#### Try it:
Copy exactly. Begin at the line containing "The height and" and stop at the last line of the entries, omitting any pictures.

#### Available data:
───

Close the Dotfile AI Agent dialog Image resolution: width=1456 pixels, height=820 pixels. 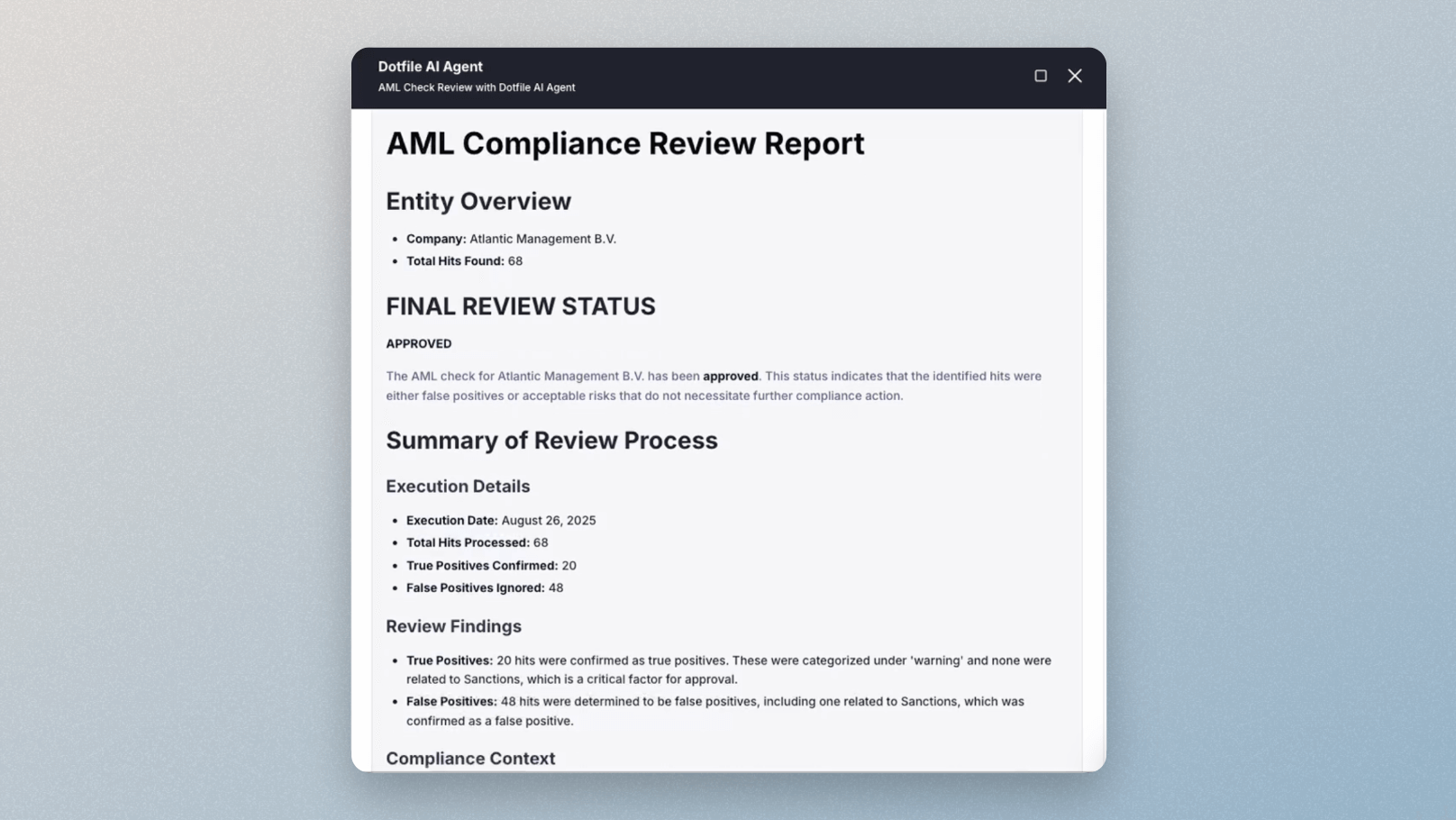[x=1074, y=76]
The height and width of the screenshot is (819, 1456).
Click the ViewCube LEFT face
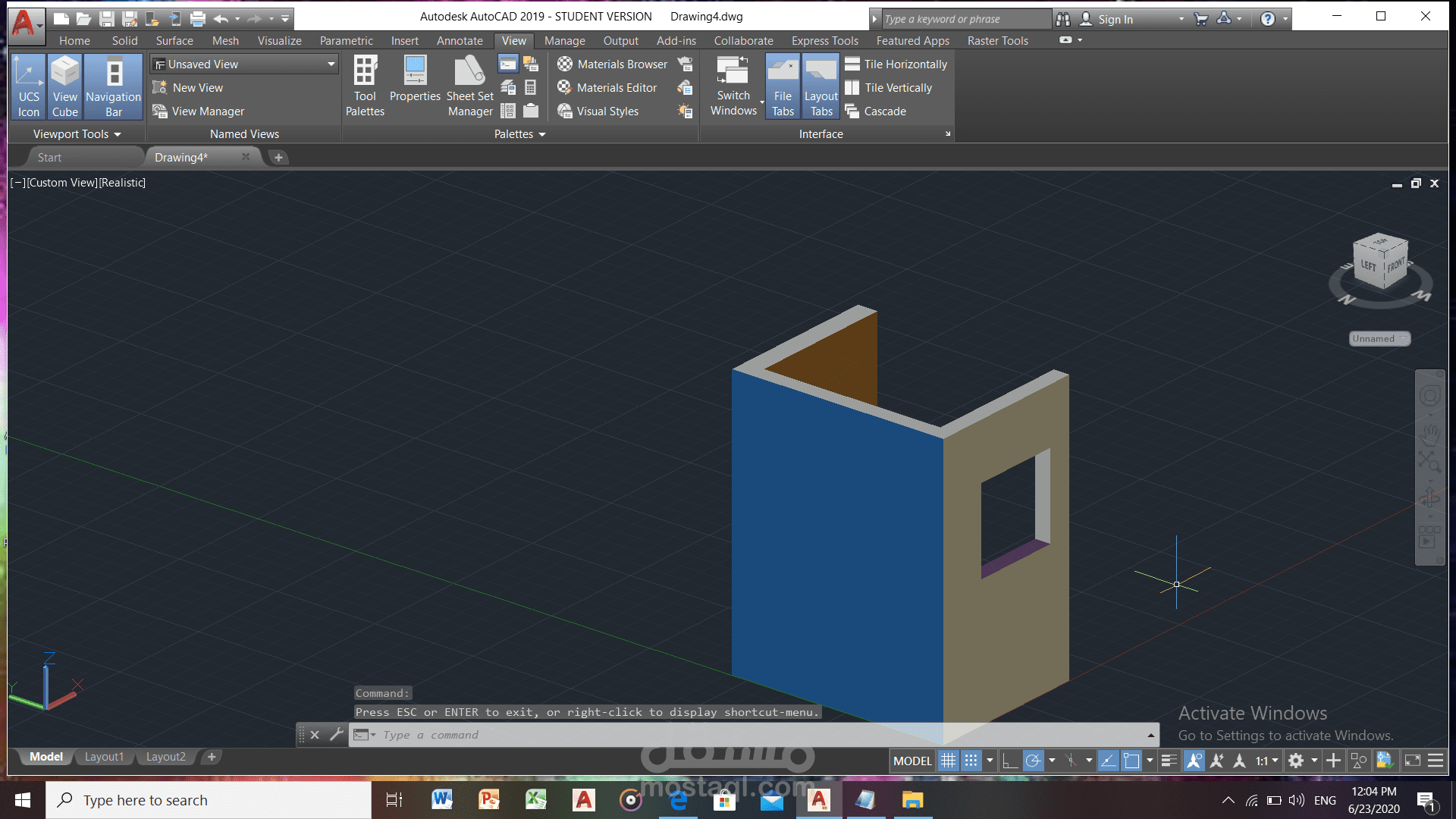(x=1368, y=266)
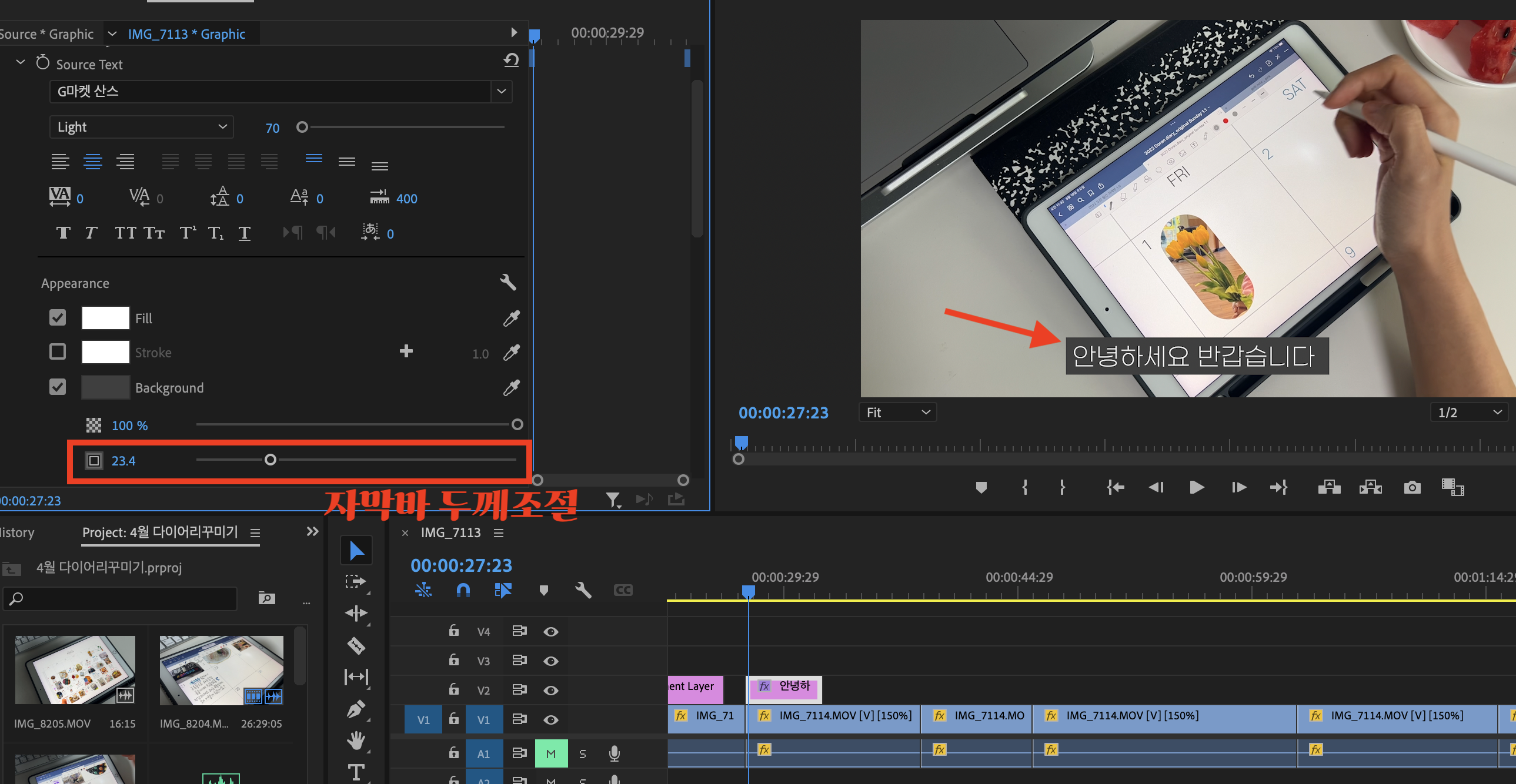Select the Hand tool

(x=356, y=741)
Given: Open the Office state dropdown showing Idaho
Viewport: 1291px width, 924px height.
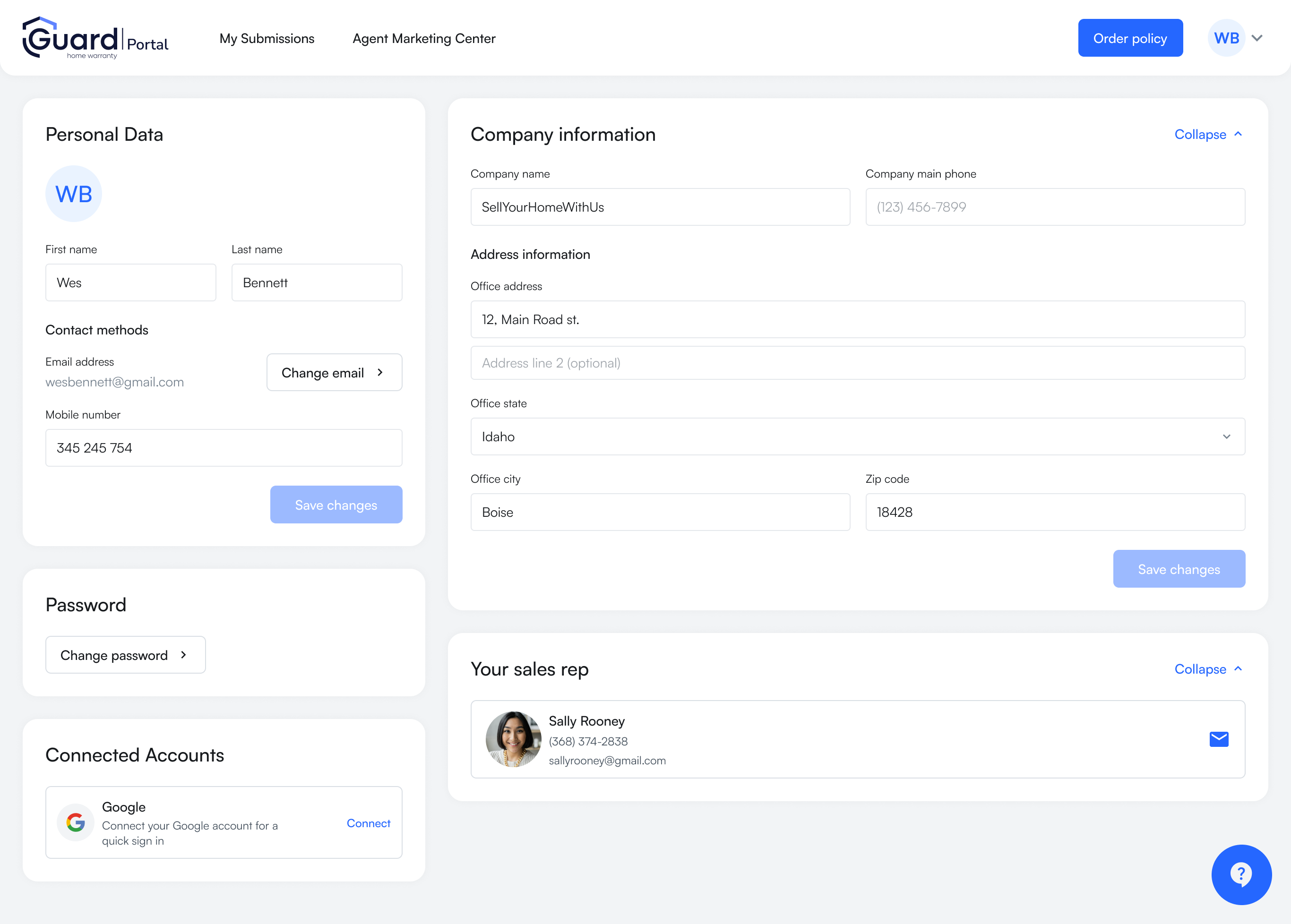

───

#### Problem solution:
The height and width of the screenshot is (819, 1456).
Click the ViewCube LEFT face
(x=1368, y=266)
Select the Hand tool

(x=356, y=741)
Given: Open the Office state dropdown showing Idaho
Viewport: 1291px width, 924px height.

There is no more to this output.